We're in our forties and fifties, and we've been meeting once a week for a couple of decades to play board games. Occasionally we meet with other people, but usually there's just three of us: two women (a professional video game programmer, and a teacher at the University of California, Berkeley), and one man (a librarian).

When we find a good game, we get obsessed, playing it week after week for hours on end and inventing multiple variants just for fun, so that we can play it for even more weeks.

We like games with lots of pieces that look attractive and feel good to touch. German games are particular cool in this regard.

In games that allow trading of resources, we seldom trade; we're paranoid about each others' motives and suspicious that we won't get a good deal. In games that allow paid-passage on other players' routes, we seldom do so, prefering to build our own routes and travel on them rather than enrich someone else's coffers.

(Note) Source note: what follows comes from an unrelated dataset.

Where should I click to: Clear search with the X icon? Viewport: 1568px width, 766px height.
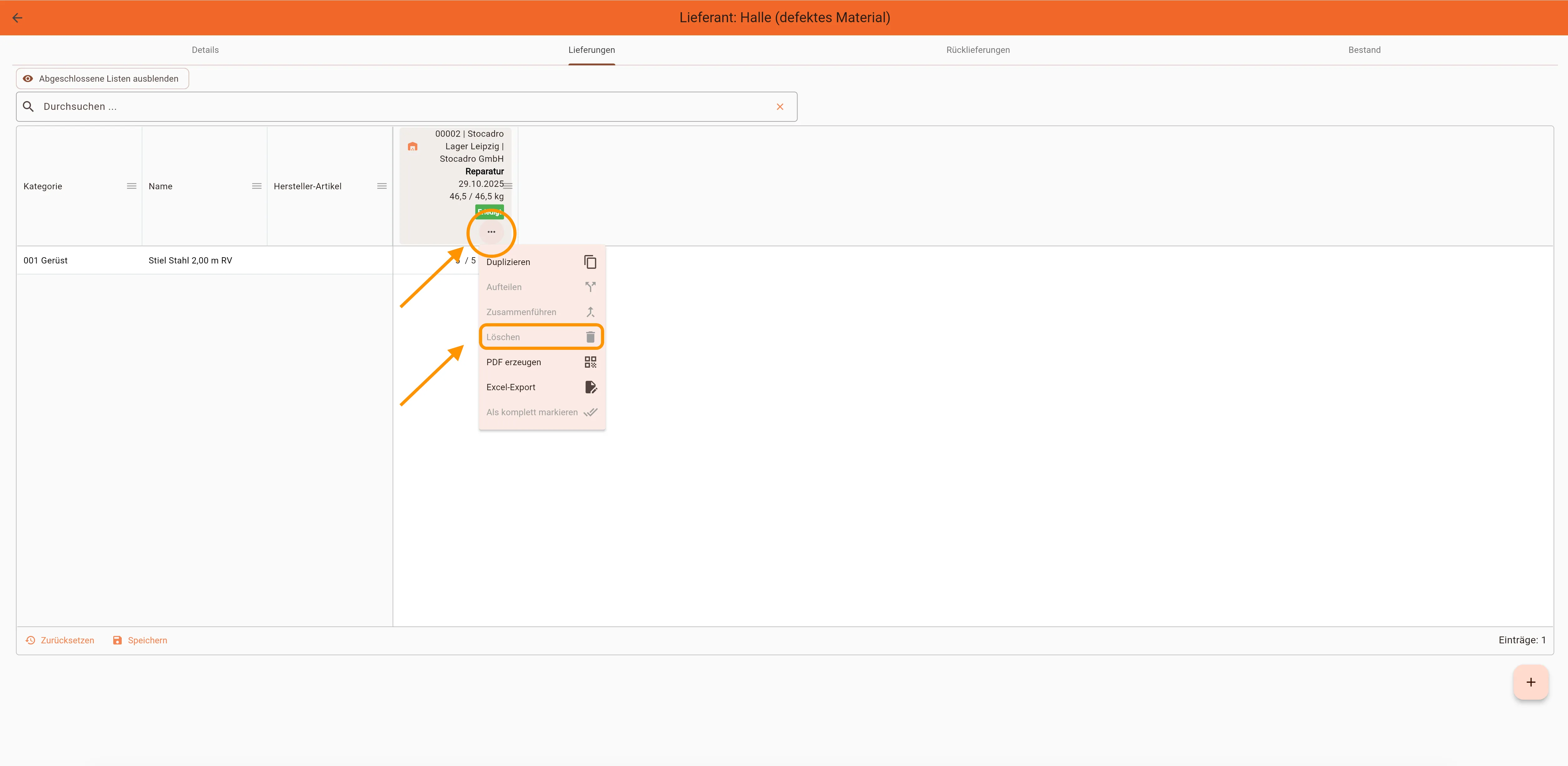780,107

In games that allow but do not require direct conflict, we often avoid attacking one another (except in Solarquest, because--come on!--how else are you gonna win except with a "stab at thee" laser war if you fall seriously behind?). We prefer to build our own routes, collect our own resources, and play our own game, and many of our variants are designed to extend play for several hours so that we can max out the game's routes, resources, and scenarios.

One of us whines a lot when she gets behind. One of us has freakish luck with dice. And one of us is a master of optimizing variables.